EXTRACTED TEXT Start Marker
Margaret Keenan, a 90-year-old grandmother from Britain, has become the first person in the world to receive the Pfizer COVID-19 vaccine outside of a trial following its rapid clinical approval.
An early riser, Keenan received the jab at her local hospital in Coventry, central England, on Tuesday morning at 06:31 GMT, a week before she turns 91.
“I feel so privileged to be the first person vaccinated against COVID-19,” said Keenan.
“It’s the best early birthday present I could wish for because it means I can finally look forward to spending time with my family and friends in the New Year after being on my own for most of the year.”
The UK began rolling out the COVID-19 vaccine developed by Pfizer and BioNTech on Tuesday, the first Western country to start vaccinating its general population in what was hailed as a decisive watershed in defeating the coronavirus.
In the UK, the occasion has been dubbed “V-Day”.
Health Secretary Matt Hancock, usually a reserved figure, said he felt “emotional”, adding that 70 hospitals in the country would start the vaccine programme.
The mass inoculation will raise hope that the world may be turning a corner in the fight against a pandemic that has crushed economies and killed more than 1.5 million, although ultra-cold storage and tricky logistics will limit its use for now.
The vaccine could not arrive soon enough for the UK, which has more than 61,000 COVID-19 related deaths – more than any other country has reported in Europe. The UK has more than 1.7 million cases.
EXTRACTED TEXT End Marker
DATA EXTRACT Start Marker
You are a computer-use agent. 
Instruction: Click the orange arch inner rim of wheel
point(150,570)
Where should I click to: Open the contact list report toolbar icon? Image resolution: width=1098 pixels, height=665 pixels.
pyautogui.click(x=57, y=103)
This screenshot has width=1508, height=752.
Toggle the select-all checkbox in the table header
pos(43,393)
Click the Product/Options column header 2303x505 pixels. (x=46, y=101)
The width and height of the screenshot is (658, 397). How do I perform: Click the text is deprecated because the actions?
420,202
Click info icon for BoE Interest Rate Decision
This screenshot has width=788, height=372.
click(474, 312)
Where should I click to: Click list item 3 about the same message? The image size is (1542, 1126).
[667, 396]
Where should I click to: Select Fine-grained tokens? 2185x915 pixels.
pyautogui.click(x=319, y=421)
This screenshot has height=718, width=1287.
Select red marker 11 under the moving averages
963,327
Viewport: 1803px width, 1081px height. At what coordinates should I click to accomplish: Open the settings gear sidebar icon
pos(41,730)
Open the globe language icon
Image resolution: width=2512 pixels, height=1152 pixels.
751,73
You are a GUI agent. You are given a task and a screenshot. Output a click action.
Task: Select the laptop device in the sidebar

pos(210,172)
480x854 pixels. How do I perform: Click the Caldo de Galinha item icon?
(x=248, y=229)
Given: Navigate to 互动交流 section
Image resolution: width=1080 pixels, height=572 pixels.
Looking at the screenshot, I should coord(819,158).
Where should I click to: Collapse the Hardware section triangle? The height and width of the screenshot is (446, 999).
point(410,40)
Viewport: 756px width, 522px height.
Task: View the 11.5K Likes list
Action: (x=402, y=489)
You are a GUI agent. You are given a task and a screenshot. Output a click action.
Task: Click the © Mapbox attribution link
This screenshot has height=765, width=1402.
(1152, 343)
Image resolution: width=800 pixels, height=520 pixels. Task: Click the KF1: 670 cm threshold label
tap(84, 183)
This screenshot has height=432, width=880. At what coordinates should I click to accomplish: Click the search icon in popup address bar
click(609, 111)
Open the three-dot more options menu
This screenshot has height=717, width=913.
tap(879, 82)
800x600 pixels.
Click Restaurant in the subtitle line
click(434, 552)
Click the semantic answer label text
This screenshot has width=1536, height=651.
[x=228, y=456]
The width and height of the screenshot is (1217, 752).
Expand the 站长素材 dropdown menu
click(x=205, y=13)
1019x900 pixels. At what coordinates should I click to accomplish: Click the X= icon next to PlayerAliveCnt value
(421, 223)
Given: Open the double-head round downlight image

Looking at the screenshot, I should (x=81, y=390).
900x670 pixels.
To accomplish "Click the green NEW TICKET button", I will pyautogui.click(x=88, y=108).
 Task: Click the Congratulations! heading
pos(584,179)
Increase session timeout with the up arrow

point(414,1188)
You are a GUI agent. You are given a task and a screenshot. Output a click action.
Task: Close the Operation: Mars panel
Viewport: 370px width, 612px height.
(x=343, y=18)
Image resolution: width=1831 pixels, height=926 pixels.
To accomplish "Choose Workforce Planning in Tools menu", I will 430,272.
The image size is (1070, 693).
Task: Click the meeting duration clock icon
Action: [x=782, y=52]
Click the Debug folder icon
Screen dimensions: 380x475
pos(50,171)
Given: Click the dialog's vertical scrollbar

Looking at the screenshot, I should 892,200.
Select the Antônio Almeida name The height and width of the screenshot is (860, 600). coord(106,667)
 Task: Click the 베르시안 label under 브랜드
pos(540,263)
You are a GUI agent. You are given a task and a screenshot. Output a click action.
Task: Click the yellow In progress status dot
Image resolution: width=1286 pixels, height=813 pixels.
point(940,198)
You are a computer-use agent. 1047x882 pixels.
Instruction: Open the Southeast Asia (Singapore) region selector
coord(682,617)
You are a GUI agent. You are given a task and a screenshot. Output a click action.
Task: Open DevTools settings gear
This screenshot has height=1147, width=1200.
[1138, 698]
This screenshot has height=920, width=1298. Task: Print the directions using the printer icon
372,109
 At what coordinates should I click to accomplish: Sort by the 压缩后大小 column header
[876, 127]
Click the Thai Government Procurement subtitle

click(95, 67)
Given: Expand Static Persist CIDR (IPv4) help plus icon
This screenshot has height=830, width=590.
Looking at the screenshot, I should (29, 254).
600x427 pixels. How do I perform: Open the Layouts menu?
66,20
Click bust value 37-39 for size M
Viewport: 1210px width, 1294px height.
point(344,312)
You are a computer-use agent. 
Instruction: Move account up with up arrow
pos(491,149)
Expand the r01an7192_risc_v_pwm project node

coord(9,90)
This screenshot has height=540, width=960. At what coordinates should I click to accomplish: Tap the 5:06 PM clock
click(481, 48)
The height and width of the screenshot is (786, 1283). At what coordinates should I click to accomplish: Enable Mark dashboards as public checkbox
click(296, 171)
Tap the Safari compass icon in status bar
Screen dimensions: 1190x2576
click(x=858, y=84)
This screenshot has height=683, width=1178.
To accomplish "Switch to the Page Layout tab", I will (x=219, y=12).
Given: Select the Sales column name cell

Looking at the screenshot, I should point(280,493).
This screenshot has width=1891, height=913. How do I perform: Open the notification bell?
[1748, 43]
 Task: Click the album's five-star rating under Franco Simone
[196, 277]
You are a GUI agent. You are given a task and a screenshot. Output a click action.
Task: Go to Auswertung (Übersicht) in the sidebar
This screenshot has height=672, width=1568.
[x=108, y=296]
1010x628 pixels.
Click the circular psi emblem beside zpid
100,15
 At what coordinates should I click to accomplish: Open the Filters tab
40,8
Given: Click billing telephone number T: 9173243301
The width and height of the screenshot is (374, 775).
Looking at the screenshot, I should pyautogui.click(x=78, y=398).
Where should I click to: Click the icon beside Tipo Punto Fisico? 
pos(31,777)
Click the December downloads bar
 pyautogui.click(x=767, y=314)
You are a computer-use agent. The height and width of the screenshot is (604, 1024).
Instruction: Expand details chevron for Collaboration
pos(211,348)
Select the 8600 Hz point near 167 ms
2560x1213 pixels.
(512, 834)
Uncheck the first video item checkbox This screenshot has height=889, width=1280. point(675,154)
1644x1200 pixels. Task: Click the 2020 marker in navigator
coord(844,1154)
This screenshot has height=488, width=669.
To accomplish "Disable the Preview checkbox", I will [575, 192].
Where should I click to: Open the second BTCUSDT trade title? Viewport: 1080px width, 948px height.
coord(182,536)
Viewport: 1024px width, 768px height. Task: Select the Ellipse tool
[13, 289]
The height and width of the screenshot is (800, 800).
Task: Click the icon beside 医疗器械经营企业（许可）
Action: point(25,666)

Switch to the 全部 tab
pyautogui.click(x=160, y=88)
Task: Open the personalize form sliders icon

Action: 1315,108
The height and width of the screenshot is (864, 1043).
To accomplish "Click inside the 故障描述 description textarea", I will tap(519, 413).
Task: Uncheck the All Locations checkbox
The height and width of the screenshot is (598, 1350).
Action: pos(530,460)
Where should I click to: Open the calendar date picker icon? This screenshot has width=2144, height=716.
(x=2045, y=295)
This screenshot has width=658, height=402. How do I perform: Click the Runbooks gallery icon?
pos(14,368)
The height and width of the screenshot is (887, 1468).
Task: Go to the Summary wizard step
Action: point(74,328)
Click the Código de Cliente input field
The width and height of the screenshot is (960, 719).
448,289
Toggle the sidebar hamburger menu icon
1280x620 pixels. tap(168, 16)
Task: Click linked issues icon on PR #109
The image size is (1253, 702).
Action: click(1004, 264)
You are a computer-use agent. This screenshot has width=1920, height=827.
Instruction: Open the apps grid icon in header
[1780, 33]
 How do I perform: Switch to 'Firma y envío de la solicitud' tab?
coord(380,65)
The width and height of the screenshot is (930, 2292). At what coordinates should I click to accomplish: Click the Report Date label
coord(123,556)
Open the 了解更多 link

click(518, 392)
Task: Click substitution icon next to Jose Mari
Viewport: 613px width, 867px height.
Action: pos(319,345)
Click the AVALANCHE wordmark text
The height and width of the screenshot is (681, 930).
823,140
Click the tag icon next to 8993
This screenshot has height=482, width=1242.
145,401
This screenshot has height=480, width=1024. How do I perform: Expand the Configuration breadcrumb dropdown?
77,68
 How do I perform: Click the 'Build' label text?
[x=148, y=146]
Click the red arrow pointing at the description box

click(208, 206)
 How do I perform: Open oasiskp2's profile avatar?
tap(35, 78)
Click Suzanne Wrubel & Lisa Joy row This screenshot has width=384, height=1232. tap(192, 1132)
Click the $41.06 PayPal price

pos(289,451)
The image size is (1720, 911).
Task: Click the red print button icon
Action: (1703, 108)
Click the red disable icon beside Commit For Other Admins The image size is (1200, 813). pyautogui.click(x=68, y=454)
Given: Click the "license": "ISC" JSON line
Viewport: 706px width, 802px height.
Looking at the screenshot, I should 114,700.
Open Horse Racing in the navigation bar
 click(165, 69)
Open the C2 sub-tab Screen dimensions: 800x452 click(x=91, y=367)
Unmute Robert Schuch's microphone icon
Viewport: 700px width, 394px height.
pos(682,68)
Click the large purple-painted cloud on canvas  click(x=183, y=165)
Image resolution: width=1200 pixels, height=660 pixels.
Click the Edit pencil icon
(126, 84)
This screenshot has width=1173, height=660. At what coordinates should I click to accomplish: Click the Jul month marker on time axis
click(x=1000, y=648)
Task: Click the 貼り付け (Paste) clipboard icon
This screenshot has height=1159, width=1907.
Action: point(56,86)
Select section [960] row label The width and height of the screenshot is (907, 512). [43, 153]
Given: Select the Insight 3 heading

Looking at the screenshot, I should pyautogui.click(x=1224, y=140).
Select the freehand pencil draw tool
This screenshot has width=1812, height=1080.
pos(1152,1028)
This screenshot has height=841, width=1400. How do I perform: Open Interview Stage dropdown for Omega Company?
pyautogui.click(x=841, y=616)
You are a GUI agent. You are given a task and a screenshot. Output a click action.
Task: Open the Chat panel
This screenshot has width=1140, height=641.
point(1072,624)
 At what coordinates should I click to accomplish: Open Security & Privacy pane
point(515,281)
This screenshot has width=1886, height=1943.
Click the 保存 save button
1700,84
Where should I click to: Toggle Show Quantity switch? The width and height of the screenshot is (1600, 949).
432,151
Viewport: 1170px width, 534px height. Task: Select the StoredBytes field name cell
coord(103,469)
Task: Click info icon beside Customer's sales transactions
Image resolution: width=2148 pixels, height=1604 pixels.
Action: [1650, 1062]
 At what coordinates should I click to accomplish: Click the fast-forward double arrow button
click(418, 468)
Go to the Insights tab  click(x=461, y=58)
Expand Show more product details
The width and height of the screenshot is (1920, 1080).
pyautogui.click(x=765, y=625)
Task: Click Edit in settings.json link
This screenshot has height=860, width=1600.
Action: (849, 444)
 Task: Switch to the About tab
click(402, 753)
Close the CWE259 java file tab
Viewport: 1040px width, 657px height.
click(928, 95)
DATA EXTRACT End Marker
#### ASSIGNMENT 1:
In the article on the UK's vaccine rollout, rewrite the paragraph beginning "The mass inoculation will raise hope" as a short bulleted list that keeps its main facts.
#### ASSIGNMENT 2:
Answer these questions from the article on the UK's vaccine rollout:
(a) At what time did Margaret Keenan receive the jab?
(b) According to Matt Hancock, how many hospitals would start the vaccine programme?
(c) How many COVID-19 related deaths has the UK had?

#### RESPONSE 1:
- The mass inoculation raises hope that the world may be turning a corner in the fight against the pandemic.
- The pandemic has crushed economies and killed more than 1.5 million people.
- Ultra-cold storage and tricky logistics will limit the vaccine's use for now.

#### RESPONSE 2:
(a) At 06:31 GMT on Tuesday morning.
(b) 70 hospitals.
(c) More than 61,000.